**Extracted data**
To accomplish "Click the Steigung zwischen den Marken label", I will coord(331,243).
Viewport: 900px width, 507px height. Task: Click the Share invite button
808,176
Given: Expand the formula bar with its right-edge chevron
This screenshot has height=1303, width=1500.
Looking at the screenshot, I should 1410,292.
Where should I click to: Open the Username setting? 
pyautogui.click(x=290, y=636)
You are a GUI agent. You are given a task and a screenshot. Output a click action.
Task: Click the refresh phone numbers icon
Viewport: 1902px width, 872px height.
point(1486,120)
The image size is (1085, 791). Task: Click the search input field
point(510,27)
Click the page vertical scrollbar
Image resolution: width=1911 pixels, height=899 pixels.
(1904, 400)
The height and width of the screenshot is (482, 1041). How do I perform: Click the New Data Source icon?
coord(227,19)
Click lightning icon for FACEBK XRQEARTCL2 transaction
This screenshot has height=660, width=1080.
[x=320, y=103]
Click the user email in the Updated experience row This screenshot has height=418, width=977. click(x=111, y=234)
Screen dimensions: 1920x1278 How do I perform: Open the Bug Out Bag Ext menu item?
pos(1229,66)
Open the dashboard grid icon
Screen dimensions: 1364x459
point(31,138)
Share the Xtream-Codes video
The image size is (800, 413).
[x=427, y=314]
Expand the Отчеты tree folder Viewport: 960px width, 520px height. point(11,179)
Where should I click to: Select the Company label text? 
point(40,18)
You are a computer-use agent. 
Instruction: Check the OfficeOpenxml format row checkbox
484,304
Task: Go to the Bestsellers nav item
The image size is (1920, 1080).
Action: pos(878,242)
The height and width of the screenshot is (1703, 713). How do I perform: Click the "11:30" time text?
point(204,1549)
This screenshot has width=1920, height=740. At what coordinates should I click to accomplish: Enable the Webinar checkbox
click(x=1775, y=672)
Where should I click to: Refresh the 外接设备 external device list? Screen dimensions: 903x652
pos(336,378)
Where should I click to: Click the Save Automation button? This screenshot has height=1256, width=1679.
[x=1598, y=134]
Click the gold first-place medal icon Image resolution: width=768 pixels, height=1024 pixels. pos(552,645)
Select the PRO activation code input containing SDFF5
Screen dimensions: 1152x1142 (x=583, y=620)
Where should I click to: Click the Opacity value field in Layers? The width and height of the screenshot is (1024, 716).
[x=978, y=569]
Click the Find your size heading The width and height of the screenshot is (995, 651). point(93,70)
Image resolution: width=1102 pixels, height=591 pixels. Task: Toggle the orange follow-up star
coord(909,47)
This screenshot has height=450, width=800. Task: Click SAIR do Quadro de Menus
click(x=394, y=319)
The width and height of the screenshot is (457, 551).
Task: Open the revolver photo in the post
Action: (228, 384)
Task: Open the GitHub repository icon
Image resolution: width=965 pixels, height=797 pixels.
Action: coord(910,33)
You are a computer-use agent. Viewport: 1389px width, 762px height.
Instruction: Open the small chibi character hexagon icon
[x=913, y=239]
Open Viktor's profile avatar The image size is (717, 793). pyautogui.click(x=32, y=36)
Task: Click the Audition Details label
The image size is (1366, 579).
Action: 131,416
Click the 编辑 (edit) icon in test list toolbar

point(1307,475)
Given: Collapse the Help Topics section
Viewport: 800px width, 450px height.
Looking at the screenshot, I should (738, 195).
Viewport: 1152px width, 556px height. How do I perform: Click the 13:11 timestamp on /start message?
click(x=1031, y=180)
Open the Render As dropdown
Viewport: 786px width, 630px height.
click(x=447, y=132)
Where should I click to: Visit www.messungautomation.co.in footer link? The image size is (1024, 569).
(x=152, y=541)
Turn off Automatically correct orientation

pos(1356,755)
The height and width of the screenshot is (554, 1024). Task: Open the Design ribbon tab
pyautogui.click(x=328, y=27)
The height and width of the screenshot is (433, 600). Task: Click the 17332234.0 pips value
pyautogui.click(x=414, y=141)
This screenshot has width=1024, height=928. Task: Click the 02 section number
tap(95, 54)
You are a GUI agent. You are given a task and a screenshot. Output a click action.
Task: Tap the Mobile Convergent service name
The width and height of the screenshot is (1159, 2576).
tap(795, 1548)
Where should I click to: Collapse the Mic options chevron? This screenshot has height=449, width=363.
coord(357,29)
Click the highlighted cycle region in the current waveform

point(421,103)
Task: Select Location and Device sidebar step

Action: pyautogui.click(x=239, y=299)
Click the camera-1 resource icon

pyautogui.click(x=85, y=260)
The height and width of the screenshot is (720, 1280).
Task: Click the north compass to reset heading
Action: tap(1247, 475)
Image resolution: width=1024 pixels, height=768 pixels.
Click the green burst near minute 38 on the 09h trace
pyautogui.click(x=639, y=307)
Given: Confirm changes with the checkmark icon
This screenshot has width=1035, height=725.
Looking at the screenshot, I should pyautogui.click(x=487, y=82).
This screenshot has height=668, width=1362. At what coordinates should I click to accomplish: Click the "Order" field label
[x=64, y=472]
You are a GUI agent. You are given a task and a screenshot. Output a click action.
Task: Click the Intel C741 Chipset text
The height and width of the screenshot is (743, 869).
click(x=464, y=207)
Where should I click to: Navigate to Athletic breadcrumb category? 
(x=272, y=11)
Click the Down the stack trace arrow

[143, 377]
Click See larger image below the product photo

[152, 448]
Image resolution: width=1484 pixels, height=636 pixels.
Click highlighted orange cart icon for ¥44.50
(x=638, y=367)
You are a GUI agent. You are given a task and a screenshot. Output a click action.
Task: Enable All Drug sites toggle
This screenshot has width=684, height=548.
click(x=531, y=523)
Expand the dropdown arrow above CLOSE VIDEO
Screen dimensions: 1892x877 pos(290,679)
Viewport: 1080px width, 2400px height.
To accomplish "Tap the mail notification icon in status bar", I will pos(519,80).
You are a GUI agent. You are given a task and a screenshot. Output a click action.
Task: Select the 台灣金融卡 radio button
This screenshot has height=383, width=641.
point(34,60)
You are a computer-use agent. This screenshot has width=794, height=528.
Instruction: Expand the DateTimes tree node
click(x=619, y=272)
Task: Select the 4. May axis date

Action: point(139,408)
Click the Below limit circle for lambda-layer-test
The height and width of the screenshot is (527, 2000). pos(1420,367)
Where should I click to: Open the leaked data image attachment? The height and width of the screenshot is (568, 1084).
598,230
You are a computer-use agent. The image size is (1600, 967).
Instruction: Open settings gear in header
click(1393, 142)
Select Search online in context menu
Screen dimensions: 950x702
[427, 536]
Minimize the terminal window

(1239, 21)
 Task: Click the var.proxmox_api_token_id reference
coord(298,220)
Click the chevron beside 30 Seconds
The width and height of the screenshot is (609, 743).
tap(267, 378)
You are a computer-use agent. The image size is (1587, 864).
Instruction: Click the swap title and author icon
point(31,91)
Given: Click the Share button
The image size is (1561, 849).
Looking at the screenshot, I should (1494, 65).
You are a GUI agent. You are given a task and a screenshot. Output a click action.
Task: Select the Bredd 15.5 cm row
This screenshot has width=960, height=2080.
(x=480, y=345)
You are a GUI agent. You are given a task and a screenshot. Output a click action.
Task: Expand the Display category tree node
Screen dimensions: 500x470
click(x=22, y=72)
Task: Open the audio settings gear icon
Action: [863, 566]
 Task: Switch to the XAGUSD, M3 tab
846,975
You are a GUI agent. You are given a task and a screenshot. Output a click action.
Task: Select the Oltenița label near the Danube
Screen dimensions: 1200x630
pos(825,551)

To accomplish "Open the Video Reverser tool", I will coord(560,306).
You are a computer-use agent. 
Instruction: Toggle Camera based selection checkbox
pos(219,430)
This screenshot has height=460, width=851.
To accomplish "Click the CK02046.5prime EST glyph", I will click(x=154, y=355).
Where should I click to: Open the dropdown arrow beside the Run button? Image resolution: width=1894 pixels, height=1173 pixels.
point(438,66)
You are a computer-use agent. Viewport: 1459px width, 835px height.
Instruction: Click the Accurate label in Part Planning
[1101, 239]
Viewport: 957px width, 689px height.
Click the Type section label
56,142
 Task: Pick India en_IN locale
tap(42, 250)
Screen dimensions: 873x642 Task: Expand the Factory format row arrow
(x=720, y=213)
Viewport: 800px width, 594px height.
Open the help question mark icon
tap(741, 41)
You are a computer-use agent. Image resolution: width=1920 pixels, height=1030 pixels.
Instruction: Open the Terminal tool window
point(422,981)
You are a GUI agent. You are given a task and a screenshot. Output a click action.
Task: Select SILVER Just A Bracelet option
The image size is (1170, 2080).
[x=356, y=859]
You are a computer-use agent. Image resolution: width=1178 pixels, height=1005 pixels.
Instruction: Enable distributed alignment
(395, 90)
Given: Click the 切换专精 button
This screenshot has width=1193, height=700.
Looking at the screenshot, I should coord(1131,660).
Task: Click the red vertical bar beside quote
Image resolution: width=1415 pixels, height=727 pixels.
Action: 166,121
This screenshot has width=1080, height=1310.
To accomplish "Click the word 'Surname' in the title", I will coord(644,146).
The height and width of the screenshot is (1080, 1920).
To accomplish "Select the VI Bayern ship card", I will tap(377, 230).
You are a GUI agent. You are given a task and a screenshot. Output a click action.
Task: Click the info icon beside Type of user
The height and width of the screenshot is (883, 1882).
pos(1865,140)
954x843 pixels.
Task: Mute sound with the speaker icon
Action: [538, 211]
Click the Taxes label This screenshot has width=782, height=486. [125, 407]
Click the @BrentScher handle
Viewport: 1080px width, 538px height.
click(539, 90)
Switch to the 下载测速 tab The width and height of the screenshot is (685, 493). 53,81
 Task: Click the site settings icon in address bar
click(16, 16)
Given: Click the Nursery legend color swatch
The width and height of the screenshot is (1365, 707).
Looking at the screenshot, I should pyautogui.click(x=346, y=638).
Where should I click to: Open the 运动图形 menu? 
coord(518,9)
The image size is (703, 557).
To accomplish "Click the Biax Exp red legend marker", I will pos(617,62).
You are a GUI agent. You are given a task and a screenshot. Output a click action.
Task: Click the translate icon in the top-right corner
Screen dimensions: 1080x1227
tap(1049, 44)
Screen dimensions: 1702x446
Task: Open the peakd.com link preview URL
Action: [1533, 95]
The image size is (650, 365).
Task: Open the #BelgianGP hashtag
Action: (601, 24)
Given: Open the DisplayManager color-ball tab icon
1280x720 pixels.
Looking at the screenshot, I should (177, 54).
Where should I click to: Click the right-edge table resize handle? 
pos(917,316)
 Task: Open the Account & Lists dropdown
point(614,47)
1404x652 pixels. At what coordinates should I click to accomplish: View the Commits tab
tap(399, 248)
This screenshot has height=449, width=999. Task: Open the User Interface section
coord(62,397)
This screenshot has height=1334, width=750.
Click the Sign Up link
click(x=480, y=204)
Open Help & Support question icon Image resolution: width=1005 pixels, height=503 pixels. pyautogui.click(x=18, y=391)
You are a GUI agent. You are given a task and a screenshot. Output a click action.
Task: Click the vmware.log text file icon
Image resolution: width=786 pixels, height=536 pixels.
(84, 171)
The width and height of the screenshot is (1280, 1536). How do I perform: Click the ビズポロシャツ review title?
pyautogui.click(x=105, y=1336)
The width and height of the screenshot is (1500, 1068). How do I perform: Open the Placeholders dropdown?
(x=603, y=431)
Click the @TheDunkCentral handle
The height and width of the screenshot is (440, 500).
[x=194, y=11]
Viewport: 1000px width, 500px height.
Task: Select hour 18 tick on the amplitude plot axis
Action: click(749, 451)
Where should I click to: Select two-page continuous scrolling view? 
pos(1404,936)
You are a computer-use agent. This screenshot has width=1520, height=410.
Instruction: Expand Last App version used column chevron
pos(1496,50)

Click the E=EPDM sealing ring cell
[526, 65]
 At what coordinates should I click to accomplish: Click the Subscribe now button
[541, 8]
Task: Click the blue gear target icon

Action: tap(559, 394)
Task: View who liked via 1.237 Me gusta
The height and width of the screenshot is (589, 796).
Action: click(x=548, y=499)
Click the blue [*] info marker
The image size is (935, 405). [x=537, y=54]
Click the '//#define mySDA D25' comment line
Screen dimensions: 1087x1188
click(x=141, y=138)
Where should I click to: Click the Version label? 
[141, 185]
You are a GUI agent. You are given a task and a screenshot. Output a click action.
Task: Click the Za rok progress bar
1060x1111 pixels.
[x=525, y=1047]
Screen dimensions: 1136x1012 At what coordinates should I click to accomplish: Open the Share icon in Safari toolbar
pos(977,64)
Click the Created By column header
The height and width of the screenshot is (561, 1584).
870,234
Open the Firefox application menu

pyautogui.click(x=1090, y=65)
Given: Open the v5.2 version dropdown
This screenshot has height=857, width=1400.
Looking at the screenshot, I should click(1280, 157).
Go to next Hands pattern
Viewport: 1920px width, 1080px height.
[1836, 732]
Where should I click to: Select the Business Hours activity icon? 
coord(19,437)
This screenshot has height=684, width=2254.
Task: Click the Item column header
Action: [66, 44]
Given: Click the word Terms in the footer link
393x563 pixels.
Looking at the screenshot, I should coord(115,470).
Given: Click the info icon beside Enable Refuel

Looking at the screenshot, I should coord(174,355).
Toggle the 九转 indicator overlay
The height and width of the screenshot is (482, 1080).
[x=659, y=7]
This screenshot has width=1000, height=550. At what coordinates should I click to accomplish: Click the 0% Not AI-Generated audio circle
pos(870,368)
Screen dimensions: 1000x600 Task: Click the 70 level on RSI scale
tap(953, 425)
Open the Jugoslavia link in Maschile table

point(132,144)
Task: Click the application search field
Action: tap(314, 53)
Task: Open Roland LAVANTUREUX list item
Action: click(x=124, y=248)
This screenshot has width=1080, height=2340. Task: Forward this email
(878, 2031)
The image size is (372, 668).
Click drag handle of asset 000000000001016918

**Work item**
Read through the entries above, and wherever a line holds the string "word", copy it.

**Answer section**
To accomplish "Click the word 'Surname' in the title", I will coord(644,146).
Given: Click the word Terms in the footer link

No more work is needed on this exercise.